"I remember the first time I visited the Grand Canyon in Arizona. I had seen pictures of it, but these were no preparation for the overpowering experience of being there, walking slowly toward the unfenced rim, seeing the solid earth end in a sudden void almost a mile deep and ten miles across, stretching further than I could see to right and left. After an involuntary gasp at the vastness of the canyon, I was struck by the stillness of the whole panorama. No one in our group of four had much to say because as soon as we spoke, it seemed as if our words were swallowed up by the enormous chasm before us. The proper response was not words but silence. I felt dumb and dwarfed in the presence of something so immense, so primordial. I felt the same reverence I feel in a sacred place at a sacred moment. The Grand Canyon evokes that sort of reverence. It is a place of tremendous majesty. To throw beer cans over the rim, as some do, seems like a desecration.

"The reverence that people spontaneously feel at places like the Grand Canyon is the attitude we need to cultivate toward the entire earth. Eco-spirituality honors the earth. We walk the earth with humility and reverence, not with the arrogant air of an insensitive landlord. We do not worship the earth as divine, but respect it as a revelation of the creator; to reverence the earth is to respect the artistry of the divine artist.

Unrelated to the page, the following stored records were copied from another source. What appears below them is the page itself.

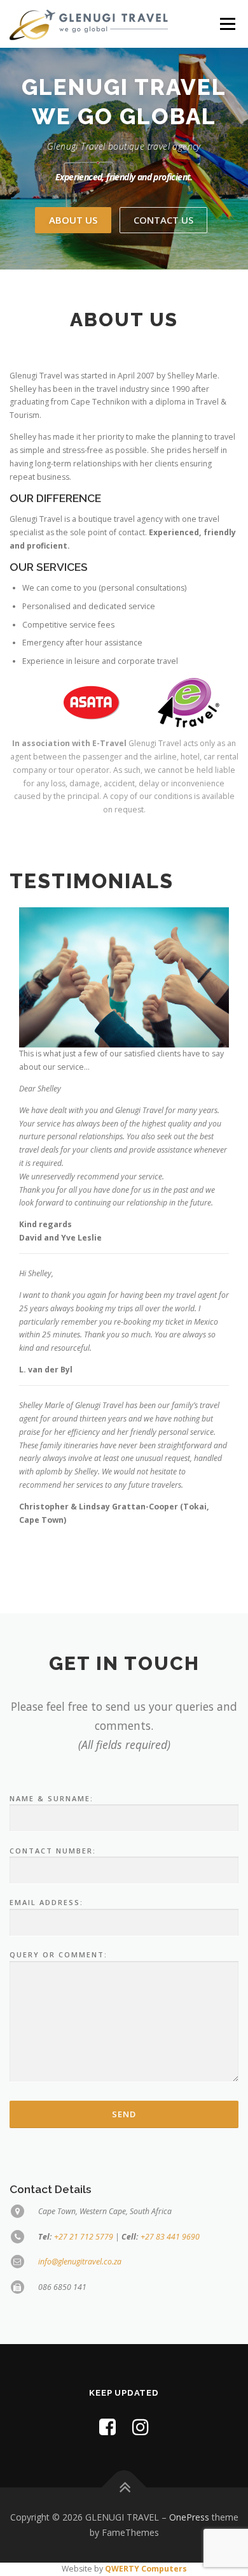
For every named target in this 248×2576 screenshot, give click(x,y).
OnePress (189, 2517)
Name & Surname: (51, 1798)
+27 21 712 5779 (83, 2236)
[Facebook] (107, 2427)
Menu (226, 23)
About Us (73, 219)
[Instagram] (140, 2427)
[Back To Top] (124, 2487)
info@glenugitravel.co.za (79, 2261)
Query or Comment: (58, 1954)
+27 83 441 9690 (170, 2236)
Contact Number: (53, 1850)
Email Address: (46, 1902)
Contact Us (163, 219)
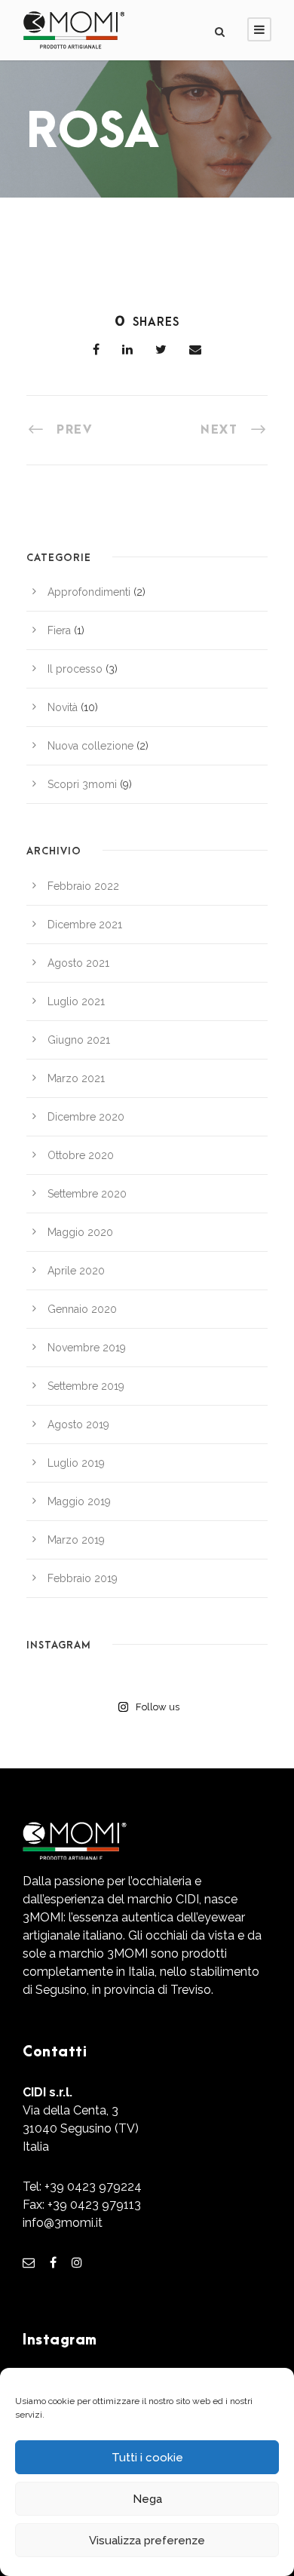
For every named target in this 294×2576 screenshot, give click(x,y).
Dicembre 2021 (84, 924)
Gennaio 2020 (82, 1309)
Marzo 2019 (76, 1540)
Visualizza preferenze (147, 2540)
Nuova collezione (90, 746)
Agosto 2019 (78, 1424)
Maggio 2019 (79, 1501)
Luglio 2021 (76, 1001)
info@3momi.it (63, 2223)
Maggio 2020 (80, 1232)
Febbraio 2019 (82, 1578)
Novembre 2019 (86, 1348)
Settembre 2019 (85, 1386)
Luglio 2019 (76, 1463)
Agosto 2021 (78, 963)
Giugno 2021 (78, 1040)
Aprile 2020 (76, 1271)
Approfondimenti (88, 592)
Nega (147, 2499)
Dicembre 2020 (85, 1117)
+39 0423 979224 (93, 2186)
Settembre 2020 (87, 1194)
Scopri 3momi (82, 784)
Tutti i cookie (147, 2457)
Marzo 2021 (76, 1078)
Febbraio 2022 (83, 886)
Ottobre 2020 (80, 1155)
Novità (62, 707)
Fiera (59, 630)
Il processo (75, 669)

"Every feature of the global landscape has its value even though we may not be able to identify that value or explain its role in the total ecosystem. It took millions of years for the forces of nature to carve out the Grand Canyon, and every feature of the earth's surface is the result of similar historical processes. The antiquity and functional success of these planetary systems demand reverence.

"Our physical environment forms us in obvious as well as subtle ways. We are shaped by the landscape and imbued with the spirit of the place where we live. It could be said that the earth gives birth to us because it conditions the way we live and support ourselves. People in the tropics are different in many ways from people in the arctic; the environment affects their quality of life and also their outlook on life.

"It is because the earth shapes and nurtures us that the earth is our mother. People rightly associate the earth with maternal qualities of fruitfulness, growth, creativity, protection, healing, guidance, beneficence. Mother earth deserves a loving reverence similar to that which we show to our human mothers."